You know Flower and Murray and Sully and Horny.
You know who Ian Cole and Trevor Daley and Chris Kunitz and Phil Kessel are.
Heck, maybe you have a sweater with one of their last names plastered across the back or a t-shirt with their faces on the front.
And rightly so.
My, what a run those guys --- and a band of others --- took us on over the past couple seasons with the Pittsburgh Penguins, securing back-to-back Stanley Cups and forcing a sense of civic pride in these parts that seemingly only a successful sports team can.
They all played a part; they all pulled a measure of that rope and will forever be hockey heroes in western Pennsylvania.
Know who else is? A man who works for the Penguins named Danny Kroll. At least to me he is.
He's an equipment man for the Penguins and he made a Stanley Cup dream come true.

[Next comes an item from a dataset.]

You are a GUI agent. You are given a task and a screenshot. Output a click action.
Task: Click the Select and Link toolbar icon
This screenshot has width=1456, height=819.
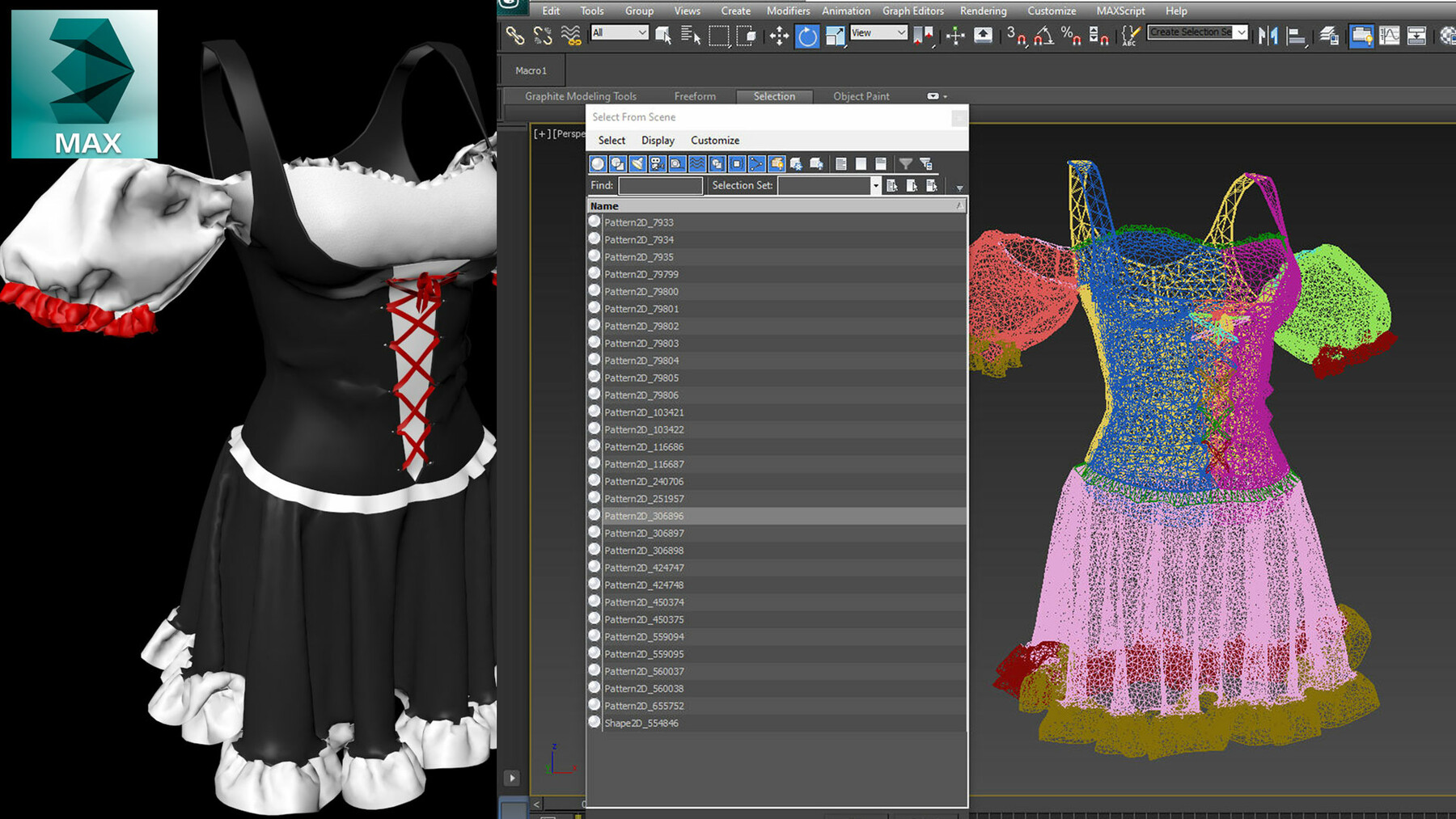tap(514, 35)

Right, smack dab at my front door and then in through my living room.
Danny Kroll is the kind of Pittsburgher who should make us all proud; the kind of person the Penguins should be honored to employ.
On Saturday when he had the Stanley Cup for about 12 hours or so, Kroll stopped by my house to see the biggest Penguins fan I know --- my daughter, Darran.
She's 6.
She has leukemia, a horrific cancer that has zapped her of so many things in life.

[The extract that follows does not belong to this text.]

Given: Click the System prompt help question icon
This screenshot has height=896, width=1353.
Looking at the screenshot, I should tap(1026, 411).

She hasn't had much interaction with anyone who isn't a doctor or a nurse since November when she was diagnosed.
She's pretty much confined to our home and Children's Hospital visits.
She missed just about all of kindergarten, only has a few strands of hair left, has a ballooned-up face from the regimen of steroids she is on and --- as with any cancer patient --- goes through those ups and downs.
The doctors think they have a firm foothold on her cancer and have charted a treatment course through Mar., 2019 but the truth is, you just never know with stuff like this.
All the while, through it all, Darran has never lost her unyielding love for Pittsburgh sports.
So imagine what must have been going through her mind --- and that of her twin brother, Declan --- when Kroll walked up on our front porch on Saturday at about 1:30 p.m. carrying the Stanley Cup.
He could have been anywhere, could have been swimming with his buddies with it or pouring Miller Lites into the thing and cranking them back with some college pals. Instead, the newly-married Kroll (who is 33) decided his first stop with the Cup was going to see a little girl with cancer.
Again, you know the greatness of Sid and Geno and guys like that --- what Kroll did was understand he could also make a difference through his position in hockey and jumped at the opportunity.
As my daughter --- who regularly gets a one-inch needle plunged into the port just under the skin in her chest --- went to pick up and Cup in our living room, she quickly realized (even with the help of her brother) that it was too heavy.
"You'll be that strong someday," Kroll said to her. "You'll be able to pick it up."
It was perfect. The perfect words for the perfect moment in a time that brought happiness to someone who has experienced so much hurt the past seven months.
In the coming months, you will see and hear all about these Cup stories and how its travels and travails will take it all around the world with people who have earned the right to have it for a day.
On Saturday, Danny Kroll brought the Cup into my living room and changed the spirits of someone who needs more than ever something like that to cling to right now.
So we all have our hockey heroes --- guys who put the puck in the net, block a humming slapshot or toss that incredibly deft pass to a teammate roaring down the wing.
When you think of those Pittsburgh hockey heroes, when you think of the class the Penguins organization exudes, think also of a guy like Danny Kroll.